_ACTION ITEM_: Restate word for word the entries below, starting at the line with "Viewport: 905px width, 509px" and ending at the line with "Screen dimensions: 530x659". Keep both end lines and omit the pictures.

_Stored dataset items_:
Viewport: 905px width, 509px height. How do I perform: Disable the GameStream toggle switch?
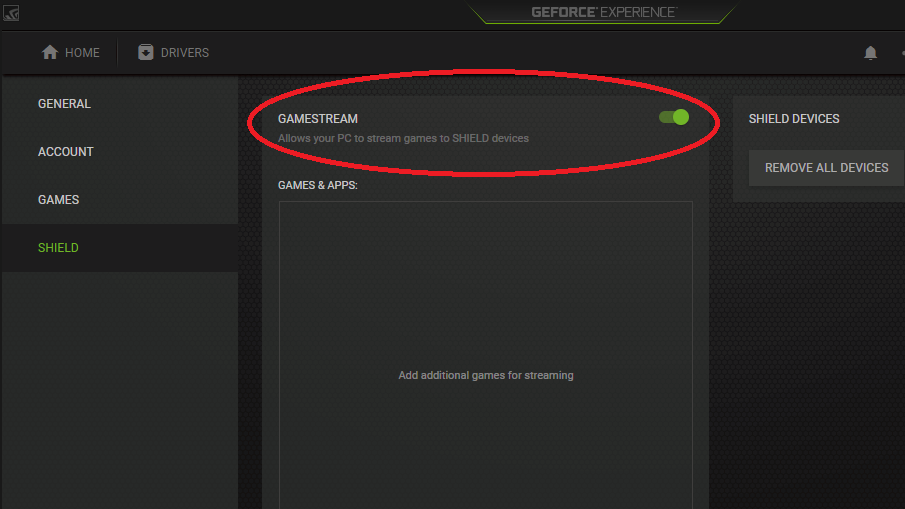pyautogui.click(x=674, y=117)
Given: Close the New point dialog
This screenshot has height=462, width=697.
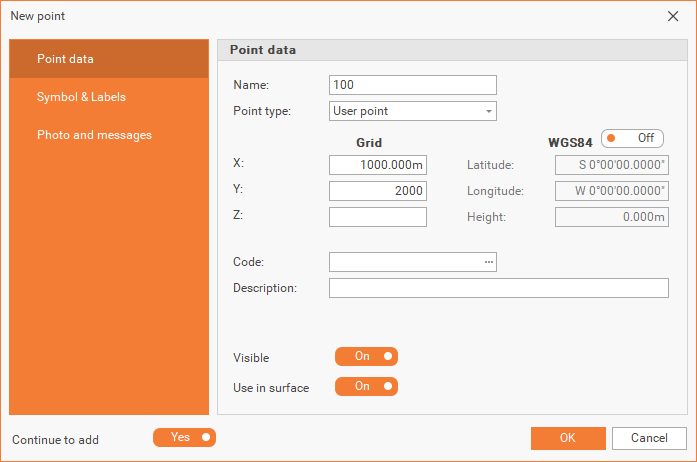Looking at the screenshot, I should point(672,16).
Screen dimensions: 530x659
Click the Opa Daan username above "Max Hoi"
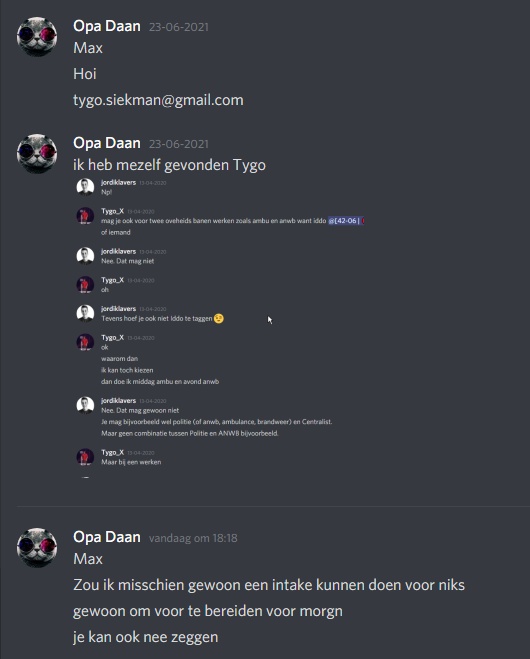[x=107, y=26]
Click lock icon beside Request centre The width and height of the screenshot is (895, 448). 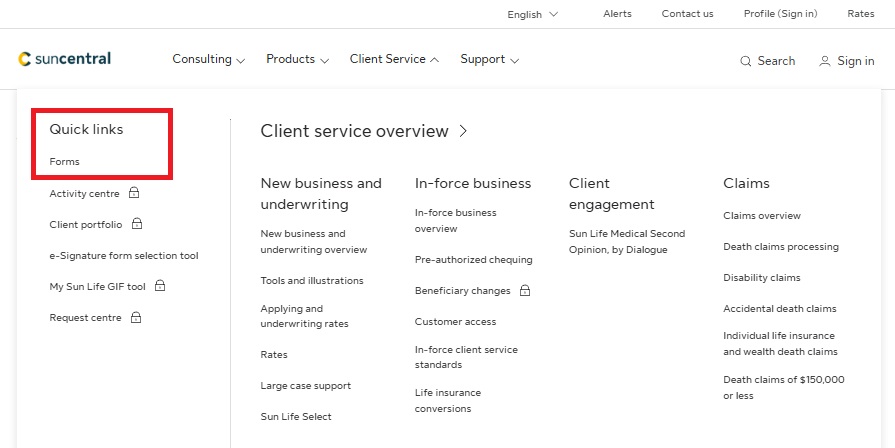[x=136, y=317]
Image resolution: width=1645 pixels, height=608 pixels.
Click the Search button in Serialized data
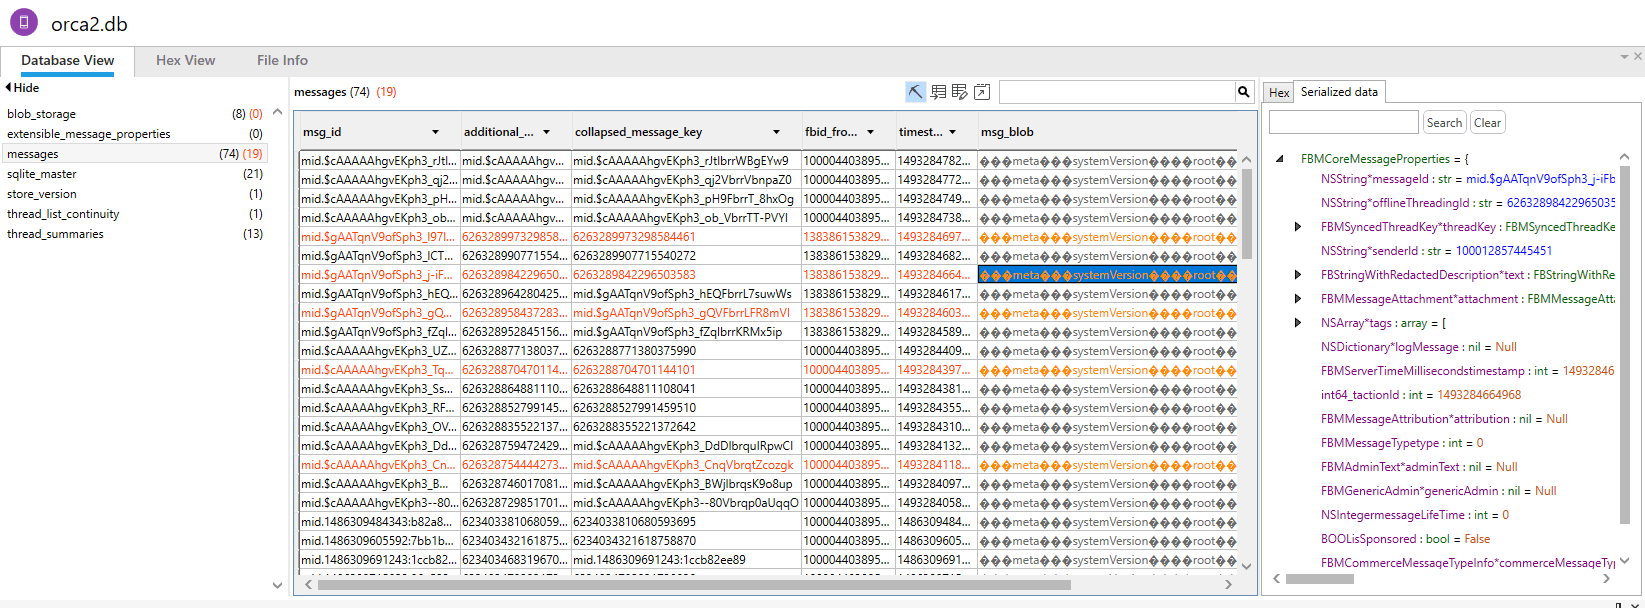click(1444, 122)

==

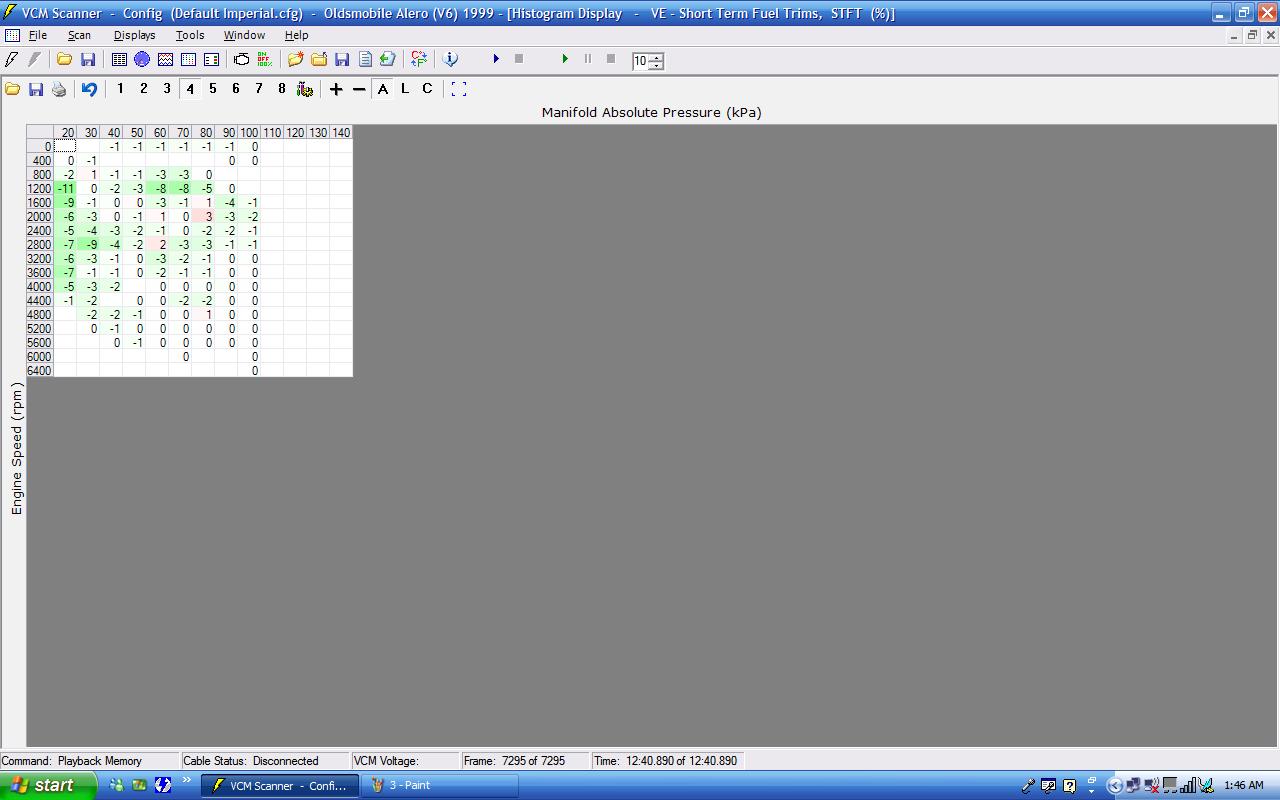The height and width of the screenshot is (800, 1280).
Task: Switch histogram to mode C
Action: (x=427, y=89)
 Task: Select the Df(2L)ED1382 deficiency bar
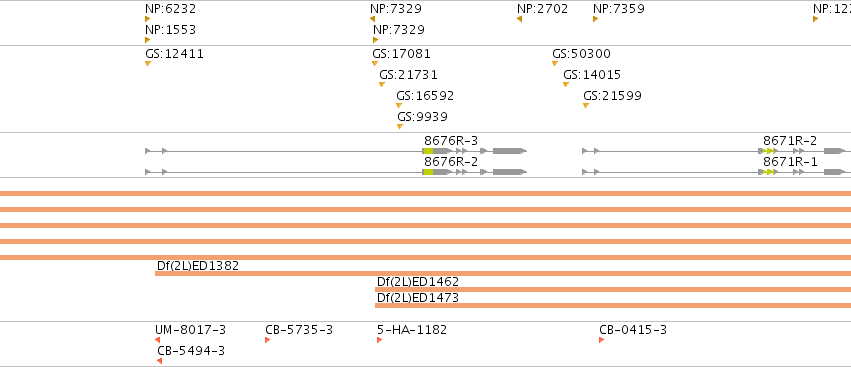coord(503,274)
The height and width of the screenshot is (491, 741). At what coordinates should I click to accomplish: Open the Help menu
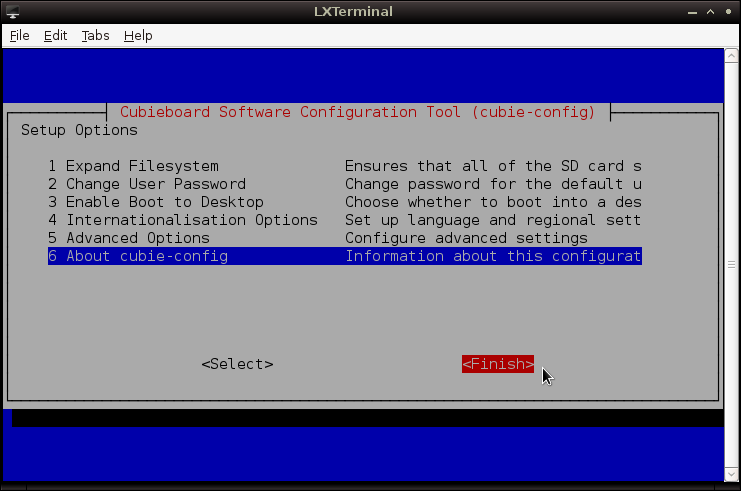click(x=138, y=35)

_EXERCISE RESULT_:
Viewport: 905px width, 509px height. How do I perform: Disable the GameStream toggle switch?
pyautogui.click(x=674, y=117)
Given: Close the New point dialog
This screenshot has height=462, width=697.
Looking at the screenshot, I should point(672,16).
Screen dimensions: 530x659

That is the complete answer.